─── Input records

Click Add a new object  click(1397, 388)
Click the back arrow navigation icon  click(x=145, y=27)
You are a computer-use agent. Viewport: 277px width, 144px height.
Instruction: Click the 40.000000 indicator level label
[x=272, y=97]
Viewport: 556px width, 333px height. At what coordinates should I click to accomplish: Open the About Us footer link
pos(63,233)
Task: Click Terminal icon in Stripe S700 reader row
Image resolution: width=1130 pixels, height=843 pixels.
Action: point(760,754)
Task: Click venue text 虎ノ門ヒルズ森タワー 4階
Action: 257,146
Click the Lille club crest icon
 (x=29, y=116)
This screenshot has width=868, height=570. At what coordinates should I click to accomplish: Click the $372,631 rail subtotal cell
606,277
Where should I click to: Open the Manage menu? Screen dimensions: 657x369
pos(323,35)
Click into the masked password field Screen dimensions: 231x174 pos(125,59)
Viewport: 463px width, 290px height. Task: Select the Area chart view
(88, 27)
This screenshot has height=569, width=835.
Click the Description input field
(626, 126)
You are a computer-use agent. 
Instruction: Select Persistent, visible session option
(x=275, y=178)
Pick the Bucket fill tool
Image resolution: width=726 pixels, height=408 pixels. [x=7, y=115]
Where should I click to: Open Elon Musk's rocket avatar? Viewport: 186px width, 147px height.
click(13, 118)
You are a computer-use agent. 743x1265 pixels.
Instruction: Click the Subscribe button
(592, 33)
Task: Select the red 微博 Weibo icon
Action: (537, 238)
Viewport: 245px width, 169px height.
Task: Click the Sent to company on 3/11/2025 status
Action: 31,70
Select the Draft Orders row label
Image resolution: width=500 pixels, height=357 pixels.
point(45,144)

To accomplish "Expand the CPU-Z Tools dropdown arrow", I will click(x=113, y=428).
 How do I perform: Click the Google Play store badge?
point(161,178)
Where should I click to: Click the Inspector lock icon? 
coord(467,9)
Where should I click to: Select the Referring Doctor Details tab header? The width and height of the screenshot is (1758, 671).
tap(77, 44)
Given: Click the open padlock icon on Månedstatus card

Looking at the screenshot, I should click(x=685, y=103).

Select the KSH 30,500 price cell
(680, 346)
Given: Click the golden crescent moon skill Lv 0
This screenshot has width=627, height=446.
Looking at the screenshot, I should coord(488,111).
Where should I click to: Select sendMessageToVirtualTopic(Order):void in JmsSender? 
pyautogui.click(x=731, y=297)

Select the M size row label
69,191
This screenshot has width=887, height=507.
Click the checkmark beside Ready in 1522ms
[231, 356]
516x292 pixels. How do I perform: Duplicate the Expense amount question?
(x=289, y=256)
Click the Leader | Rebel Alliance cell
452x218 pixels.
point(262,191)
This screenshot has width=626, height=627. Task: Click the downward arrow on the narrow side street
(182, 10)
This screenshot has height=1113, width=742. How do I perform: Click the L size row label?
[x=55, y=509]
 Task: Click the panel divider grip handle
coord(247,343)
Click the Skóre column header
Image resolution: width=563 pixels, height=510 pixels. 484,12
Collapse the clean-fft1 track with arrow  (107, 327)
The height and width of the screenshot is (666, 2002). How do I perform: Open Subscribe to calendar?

──────

Exercise objective: All the entries above must be repeated exactly as they were given.

Solution to the exercise:
Click Add a new object  click(1397, 388)
Click the back arrow navigation icon  click(x=145, y=27)
You are a computer-use agent. Viewport: 277px width, 144px height.
Instruction: Click the 40.000000 indicator level label
[x=272, y=97]
Viewport: 556px width, 333px height. At what coordinates should I click to accomplish: Open the About Us footer link
pos(63,233)
Task: Click Terminal icon in Stripe S700 reader row
Image resolution: width=1130 pixels, height=843 pixels.
Action: point(760,754)
Task: Click venue text 虎ノ門ヒルズ森タワー 4階
Action: 257,146
Click the Lille club crest icon
 (x=29, y=116)
This screenshot has width=868, height=570. At what coordinates should I click to accomplish: Click the $372,631 rail subtotal cell
606,277
Where should I click to: Open the Manage menu? Screen dimensions: 657x369
pos(323,35)
Click into the masked password field Screen dimensions: 231x174 pos(125,59)
Viewport: 463px width, 290px height. Task: Select the Area chart view
(88, 27)
This screenshot has height=569, width=835.
Click the Description input field
(626, 126)
You are a computer-use agent. 
Instruction: Select Persistent, visible session option
(x=275, y=178)
Pick the Bucket fill tool
Image resolution: width=726 pixels, height=408 pixels. [x=7, y=115]
Where should I click to: Open Elon Musk's rocket avatar? Viewport: 186px width, 147px height.
click(13, 118)
You are a computer-use agent. 743x1265 pixels.
Instruction: Click the Subscribe button
(592, 33)
Task: Select the red 微博 Weibo icon
Action: (537, 238)
Viewport: 245px width, 169px height.
Task: Click the Sent to company on 3/11/2025 status
Action: 31,70
Select the Draft Orders row label
Image resolution: width=500 pixels, height=357 pixels.
point(45,144)

To accomplish "Expand the CPU-Z Tools dropdown arrow", I will click(x=113, y=428).
 How do I perform: Click the Google Play store badge?
point(161,178)
Where should I click to: Click the Inspector lock icon? 
coord(467,9)
Where should I click to: Select the Referring Doctor Details tab header? The width and height of the screenshot is (1758, 671).
tap(77, 44)
Given: Click the open padlock icon on Månedstatus card

Looking at the screenshot, I should click(x=685, y=103).

Select the KSH 30,500 price cell
(680, 346)
Given: Click the golden crescent moon skill Lv 0
This screenshot has width=627, height=446.
Looking at the screenshot, I should coord(488,111).
Where should I click to: Select sendMessageToVirtualTopic(Order):void in JmsSender? 
pyautogui.click(x=731, y=297)

Select the M size row label
69,191
This screenshot has width=887, height=507.
Click the checkmark beside Ready in 1522ms
[231, 356]
516x292 pixels. How do I perform: Duplicate the Expense amount question?
(x=289, y=256)
Click the Leader | Rebel Alliance cell
452x218 pixels.
point(262,191)
This screenshot has width=626, height=627. Task: Click the downward arrow on the narrow side street
(182, 10)
This screenshot has height=1113, width=742. How do I perform: Click the L size row label?
[x=55, y=509]
 Task: Click the panel divider grip handle
coord(247,343)
Click the Skóre column header
Image resolution: width=563 pixels, height=510 pixels. 484,12
Collapse the clean-fft1 track with arrow  (107, 327)
The height and width of the screenshot is (666, 2002). How do I perform: Open Subscribe to calendar?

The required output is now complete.